Start of Block
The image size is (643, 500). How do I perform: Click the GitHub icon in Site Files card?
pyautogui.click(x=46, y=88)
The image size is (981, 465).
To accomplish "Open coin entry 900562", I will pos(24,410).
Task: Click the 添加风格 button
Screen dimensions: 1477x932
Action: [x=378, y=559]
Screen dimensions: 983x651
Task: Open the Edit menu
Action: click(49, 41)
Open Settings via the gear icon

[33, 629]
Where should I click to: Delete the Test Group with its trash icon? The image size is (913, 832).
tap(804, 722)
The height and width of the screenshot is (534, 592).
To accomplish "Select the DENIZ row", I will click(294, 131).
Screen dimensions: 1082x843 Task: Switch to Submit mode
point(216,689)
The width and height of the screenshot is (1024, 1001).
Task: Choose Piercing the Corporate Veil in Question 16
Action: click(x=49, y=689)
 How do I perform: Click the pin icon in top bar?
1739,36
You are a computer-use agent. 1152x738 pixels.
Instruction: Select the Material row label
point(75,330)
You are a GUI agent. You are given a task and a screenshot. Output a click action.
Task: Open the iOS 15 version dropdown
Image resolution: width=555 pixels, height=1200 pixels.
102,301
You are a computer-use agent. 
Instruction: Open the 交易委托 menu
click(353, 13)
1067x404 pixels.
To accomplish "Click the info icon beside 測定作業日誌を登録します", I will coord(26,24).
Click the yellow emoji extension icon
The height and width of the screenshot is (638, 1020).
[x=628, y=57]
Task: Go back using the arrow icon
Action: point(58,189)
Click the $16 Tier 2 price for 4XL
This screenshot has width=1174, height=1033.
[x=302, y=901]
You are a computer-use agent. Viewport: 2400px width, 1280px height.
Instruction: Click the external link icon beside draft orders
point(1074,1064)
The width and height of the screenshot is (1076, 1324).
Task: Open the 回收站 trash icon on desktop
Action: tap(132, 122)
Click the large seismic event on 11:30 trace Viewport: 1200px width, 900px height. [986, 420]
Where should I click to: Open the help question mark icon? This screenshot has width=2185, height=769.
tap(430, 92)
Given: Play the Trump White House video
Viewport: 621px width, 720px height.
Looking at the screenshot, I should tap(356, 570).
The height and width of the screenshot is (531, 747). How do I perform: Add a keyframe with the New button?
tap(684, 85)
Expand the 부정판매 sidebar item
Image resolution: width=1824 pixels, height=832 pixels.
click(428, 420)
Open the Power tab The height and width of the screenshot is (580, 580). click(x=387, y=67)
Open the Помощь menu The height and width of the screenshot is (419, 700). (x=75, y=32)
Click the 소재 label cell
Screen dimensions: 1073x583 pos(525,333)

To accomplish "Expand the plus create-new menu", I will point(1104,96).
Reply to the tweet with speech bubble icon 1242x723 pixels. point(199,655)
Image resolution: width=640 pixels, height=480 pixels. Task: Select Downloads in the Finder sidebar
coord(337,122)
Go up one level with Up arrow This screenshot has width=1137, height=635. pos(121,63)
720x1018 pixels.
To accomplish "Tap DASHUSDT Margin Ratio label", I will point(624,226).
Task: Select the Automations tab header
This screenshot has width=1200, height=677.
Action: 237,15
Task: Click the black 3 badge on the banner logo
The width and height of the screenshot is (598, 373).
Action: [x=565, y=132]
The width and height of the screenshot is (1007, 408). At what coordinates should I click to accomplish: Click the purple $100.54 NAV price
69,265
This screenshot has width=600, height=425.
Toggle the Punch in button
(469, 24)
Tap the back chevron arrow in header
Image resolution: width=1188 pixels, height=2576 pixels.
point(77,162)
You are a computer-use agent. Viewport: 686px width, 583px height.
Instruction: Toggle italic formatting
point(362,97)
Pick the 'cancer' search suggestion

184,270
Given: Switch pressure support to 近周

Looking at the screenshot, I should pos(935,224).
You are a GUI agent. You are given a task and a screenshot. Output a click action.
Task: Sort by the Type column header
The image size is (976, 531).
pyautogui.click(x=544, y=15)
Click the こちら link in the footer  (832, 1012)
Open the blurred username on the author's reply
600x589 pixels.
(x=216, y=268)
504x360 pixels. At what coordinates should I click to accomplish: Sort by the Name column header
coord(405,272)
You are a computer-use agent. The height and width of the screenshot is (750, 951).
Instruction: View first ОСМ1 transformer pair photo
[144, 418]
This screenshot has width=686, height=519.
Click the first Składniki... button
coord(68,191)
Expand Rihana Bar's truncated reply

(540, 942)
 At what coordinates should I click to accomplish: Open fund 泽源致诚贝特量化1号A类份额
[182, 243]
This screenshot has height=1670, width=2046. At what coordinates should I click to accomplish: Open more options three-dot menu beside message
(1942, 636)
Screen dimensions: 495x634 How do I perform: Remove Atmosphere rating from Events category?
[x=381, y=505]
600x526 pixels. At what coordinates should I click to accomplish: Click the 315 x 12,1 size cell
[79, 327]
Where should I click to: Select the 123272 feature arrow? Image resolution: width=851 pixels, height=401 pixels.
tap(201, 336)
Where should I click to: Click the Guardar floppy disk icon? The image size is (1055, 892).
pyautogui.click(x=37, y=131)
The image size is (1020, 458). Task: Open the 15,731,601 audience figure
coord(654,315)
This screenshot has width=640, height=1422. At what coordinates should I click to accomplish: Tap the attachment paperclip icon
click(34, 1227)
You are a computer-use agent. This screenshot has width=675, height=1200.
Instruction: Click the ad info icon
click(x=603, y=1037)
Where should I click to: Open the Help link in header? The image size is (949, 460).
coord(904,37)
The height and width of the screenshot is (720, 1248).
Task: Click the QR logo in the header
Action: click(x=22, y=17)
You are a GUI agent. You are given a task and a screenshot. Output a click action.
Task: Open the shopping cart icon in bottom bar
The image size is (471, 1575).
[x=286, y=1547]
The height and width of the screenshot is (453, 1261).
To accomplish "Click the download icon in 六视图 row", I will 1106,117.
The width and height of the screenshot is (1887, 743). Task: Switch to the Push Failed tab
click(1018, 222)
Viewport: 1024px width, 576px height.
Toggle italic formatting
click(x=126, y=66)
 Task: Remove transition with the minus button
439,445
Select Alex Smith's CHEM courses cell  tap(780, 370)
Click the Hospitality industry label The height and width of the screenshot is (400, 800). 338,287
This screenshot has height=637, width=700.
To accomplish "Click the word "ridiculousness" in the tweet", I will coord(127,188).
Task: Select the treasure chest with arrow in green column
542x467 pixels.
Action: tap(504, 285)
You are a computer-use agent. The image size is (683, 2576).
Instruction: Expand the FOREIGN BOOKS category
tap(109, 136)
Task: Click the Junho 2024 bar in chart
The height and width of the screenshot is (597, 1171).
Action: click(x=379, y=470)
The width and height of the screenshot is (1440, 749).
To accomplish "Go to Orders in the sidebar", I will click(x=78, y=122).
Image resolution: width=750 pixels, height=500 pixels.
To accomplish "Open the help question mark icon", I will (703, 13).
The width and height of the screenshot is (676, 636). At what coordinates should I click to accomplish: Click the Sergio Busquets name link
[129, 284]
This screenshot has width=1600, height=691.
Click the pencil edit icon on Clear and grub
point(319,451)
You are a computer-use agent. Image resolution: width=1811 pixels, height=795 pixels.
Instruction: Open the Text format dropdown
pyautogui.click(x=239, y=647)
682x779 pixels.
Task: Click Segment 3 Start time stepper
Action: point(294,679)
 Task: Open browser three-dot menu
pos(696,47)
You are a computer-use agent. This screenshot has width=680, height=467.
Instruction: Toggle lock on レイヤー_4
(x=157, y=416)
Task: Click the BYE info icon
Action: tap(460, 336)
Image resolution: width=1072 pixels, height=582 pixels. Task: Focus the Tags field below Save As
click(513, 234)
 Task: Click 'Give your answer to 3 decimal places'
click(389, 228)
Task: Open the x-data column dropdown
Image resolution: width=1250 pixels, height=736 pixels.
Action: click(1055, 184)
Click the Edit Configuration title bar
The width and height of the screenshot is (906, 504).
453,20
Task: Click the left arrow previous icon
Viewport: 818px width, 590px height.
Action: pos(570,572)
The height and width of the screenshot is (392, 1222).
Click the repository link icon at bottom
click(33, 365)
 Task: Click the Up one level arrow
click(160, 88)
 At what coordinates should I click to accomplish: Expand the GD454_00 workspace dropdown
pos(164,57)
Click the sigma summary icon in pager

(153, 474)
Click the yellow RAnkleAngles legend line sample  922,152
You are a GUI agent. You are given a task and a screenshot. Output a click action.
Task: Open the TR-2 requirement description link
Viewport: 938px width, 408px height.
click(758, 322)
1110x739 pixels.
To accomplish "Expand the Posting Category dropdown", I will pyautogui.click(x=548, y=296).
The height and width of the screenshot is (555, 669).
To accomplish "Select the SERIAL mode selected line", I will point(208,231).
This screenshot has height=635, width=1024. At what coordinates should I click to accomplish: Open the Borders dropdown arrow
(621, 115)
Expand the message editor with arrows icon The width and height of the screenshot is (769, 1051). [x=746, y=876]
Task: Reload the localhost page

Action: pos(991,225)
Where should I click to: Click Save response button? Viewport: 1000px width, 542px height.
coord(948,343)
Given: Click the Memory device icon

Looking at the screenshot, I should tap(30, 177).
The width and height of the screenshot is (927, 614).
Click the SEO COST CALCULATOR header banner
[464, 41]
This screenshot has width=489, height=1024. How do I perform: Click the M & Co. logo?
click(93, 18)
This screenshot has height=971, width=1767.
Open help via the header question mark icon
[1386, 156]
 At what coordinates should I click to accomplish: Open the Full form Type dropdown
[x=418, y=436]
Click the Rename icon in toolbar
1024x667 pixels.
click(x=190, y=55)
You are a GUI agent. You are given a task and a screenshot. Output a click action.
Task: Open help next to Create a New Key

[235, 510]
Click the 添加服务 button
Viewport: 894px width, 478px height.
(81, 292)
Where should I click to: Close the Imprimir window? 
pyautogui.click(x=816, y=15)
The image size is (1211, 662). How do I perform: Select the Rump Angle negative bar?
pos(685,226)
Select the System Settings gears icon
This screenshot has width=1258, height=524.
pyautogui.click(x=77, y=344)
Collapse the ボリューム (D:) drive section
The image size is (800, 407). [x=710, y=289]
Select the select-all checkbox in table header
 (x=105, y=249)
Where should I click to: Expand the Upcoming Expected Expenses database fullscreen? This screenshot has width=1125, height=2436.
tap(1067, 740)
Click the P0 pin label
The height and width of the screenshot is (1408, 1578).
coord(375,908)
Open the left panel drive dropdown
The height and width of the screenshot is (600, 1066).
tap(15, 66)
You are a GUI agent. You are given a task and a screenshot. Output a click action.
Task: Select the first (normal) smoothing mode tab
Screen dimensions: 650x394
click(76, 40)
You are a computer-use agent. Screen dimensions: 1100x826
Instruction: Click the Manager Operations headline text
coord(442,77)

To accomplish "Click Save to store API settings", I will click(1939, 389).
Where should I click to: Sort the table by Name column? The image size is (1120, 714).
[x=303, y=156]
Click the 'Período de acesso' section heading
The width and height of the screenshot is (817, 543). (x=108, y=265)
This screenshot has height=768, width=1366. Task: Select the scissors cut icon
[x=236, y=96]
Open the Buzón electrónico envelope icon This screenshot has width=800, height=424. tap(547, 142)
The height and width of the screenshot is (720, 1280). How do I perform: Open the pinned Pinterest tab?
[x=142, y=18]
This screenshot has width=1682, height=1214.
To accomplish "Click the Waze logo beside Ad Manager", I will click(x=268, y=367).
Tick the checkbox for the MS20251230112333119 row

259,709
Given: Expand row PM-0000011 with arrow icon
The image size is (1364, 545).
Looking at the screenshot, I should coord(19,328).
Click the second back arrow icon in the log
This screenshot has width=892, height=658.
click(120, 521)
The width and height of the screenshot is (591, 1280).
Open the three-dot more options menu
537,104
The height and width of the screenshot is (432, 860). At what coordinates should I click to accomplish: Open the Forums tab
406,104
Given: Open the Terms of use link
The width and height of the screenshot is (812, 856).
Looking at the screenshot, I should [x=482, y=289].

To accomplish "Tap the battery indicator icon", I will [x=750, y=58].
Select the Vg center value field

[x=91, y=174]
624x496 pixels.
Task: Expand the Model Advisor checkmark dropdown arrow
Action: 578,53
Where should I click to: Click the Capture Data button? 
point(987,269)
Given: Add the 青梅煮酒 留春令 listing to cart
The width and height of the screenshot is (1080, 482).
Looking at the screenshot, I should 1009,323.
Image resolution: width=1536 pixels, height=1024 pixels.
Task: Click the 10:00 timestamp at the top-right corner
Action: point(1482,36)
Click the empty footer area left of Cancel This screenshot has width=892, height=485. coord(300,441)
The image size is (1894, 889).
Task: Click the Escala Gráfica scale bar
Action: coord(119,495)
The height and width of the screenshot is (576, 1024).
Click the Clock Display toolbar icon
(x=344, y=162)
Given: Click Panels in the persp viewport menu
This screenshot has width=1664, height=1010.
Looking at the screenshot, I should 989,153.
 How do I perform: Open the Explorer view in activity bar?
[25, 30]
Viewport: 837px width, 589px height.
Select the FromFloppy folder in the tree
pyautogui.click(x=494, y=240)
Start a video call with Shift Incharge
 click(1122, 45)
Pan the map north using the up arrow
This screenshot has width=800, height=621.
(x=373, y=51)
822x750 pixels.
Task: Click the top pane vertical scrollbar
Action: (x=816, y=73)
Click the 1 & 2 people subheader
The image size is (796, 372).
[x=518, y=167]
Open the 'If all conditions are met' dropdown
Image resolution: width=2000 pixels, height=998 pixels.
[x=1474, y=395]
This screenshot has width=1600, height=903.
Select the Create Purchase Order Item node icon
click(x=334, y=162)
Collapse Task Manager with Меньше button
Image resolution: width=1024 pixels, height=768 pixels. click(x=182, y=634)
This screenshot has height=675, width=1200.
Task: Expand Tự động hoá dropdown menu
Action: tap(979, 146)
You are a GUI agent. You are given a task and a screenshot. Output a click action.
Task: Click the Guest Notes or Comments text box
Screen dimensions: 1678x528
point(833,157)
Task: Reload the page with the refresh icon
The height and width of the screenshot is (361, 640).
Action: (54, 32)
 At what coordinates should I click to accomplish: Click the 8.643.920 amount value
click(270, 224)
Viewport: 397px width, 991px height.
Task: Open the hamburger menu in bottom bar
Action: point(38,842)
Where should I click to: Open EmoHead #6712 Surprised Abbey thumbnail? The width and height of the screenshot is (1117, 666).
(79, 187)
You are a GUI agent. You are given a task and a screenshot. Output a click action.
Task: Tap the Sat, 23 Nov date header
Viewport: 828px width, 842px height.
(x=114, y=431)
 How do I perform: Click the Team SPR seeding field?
End of Block
• _Problem details_:
Transcribe the records above exactly, beginning at the line that contains "Where should I click to: Click the Capture" and ending with the line that contains "This screenshot has width=1600, height=903.", both included, and nothing else.

• _Output_:
Where should I click to: Click the Capture Data button? 
point(987,269)
Given: Add the 青梅煮酒 留春令 listing to cart
The width and height of the screenshot is (1080, 482).
Looking at the screenshot, I should 1009,323.
Image resolution: width=1536 pixels, height=1024 pixels.
Task: Click the 10:00 timestamp at the top-right corner
Action: point(1482,36)
Click the empty footer area left of Cancel This screenshot has width=892, height=485. coord(300,441)
The image size is (1894, 889).
Task: Click the Escala Gráfica scale bar
Action: coord(119,495)
The height and width of the screenshot is (576, 1024).
Click the Clock Display toolbar icon
(x=344, y=162)
Given: Click Panels in the persp viewport menu
This screenshot has width=1664, height=1010.
Looking at the screenshot, I should 989,153.
 How do I perform: Open the Explorer view in activity bar?
[25, 30]
Viewport: 837px width, 589px height.
Select the FromFloppy folder in the tree
pyautogui.click(x=494, y=240)
Start a video call with Shift Incharge
 click(1122, 45)
Pan the map north using the up arrow
This screenshot has width=800, height=621.
(x=373, y=51)
822x750 pixels.
Task: Click the top pane vertical scrollbar
Action: (x=816, y=73)
Click the 1 & 2 people subheader
The image size is (796, 372).
[x=518, y=167]
Open the 'If all conditions are met' dropdown
Image resolution: width=2000 pixels, height=998 pixels.
[x=1474, y=395]
This screenshot has width=1600, height=903.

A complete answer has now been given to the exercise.